Output each entry verbatim. Leave the images out.

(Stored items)
☆ ☆ ☆
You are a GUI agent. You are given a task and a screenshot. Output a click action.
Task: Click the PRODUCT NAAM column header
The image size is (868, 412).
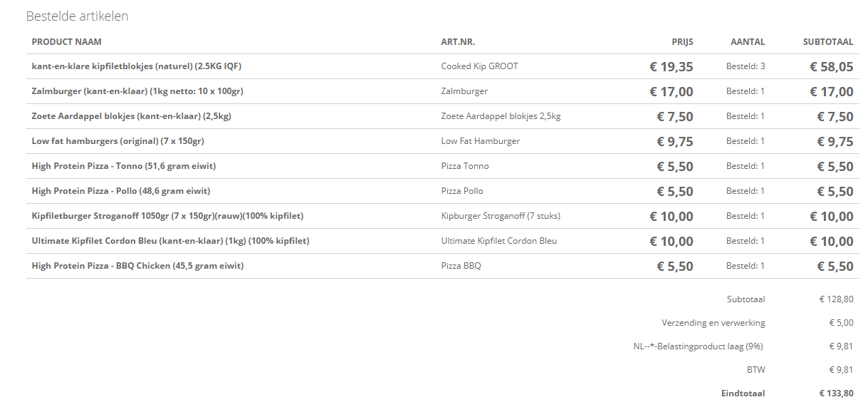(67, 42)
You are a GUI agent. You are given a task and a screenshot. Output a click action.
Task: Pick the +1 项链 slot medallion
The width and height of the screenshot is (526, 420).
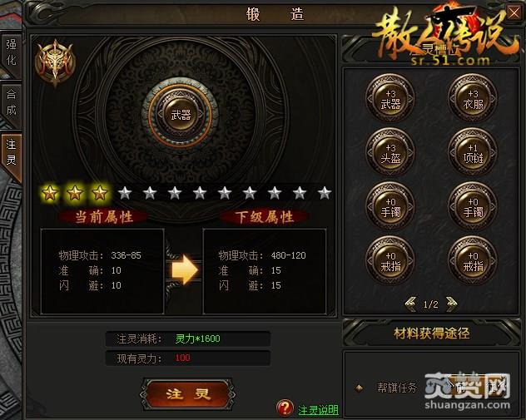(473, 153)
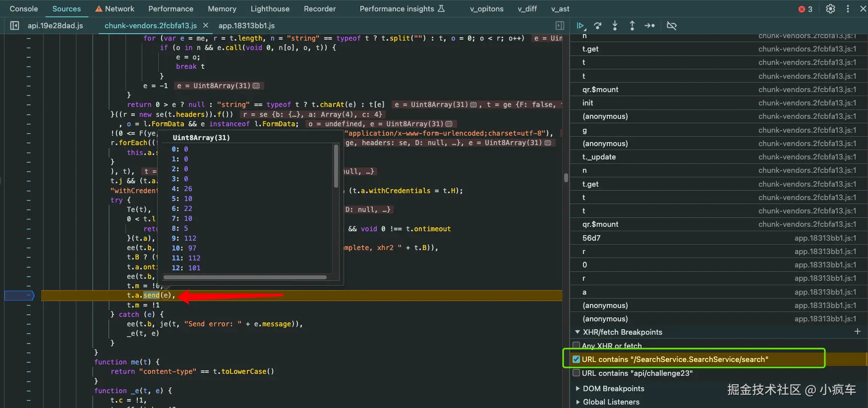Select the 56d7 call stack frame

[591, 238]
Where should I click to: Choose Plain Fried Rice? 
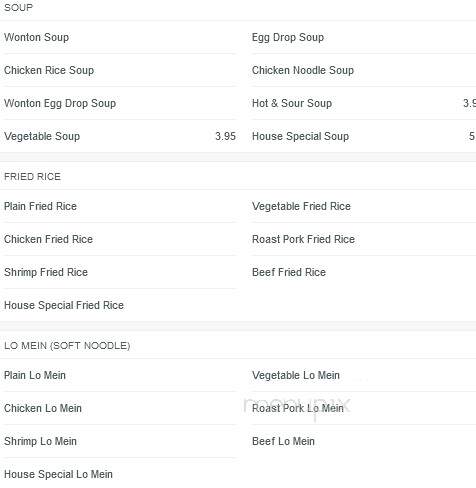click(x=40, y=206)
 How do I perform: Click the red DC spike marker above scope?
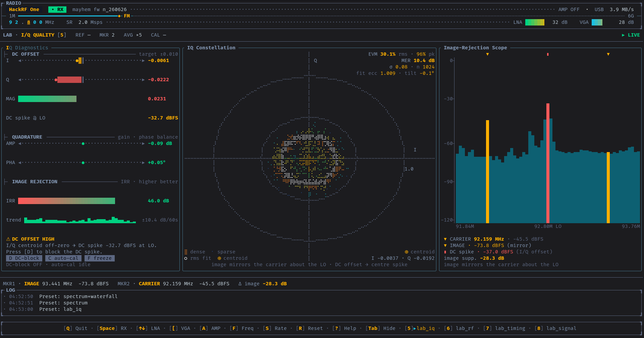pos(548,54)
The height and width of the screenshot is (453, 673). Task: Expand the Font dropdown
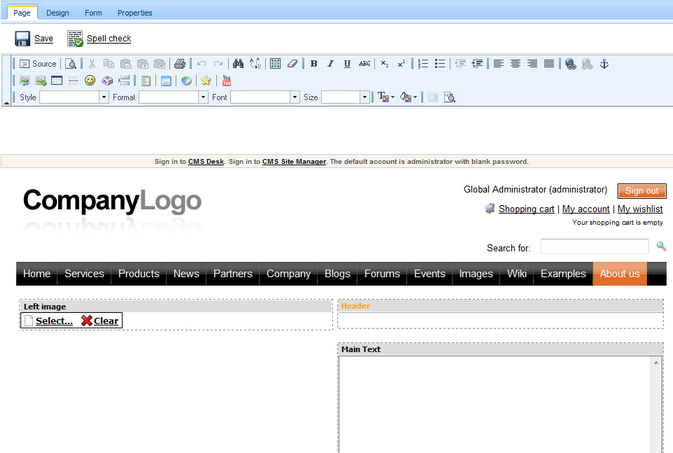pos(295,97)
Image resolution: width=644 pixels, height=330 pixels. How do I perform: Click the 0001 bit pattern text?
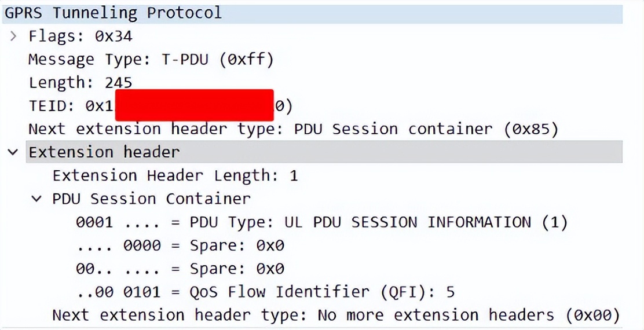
☆ ☆ ☆
Expected answer:
You are a GUI agent. You are given a task and a screenshot. Output a click action.
Task: Click the PRODUCT NAAM column header
The image size is (868, 412).
(67, 42)
You are a GUI agent. You are given a task and a screenshot. Output a click action.
Task: Pick the +1 项链 slot medallion
The width and height of the screenshot is (526, 420).
(473, 153)
Select the 56d7 call stack frame

[591, 238]
Where should I click to: Choose Plain Fried Rice? 
click(x=40, y=206)
 How do I perform: Click the red DC spike marker above scope?
pos(548,54)
The height and width of the screenshot is (453, 673). Task: Expand the Font dropdown
pos(295,97)
Image resolution: width=644 pixels, height=330 pixels. How do I perform: Click the 0001 bit pattern text?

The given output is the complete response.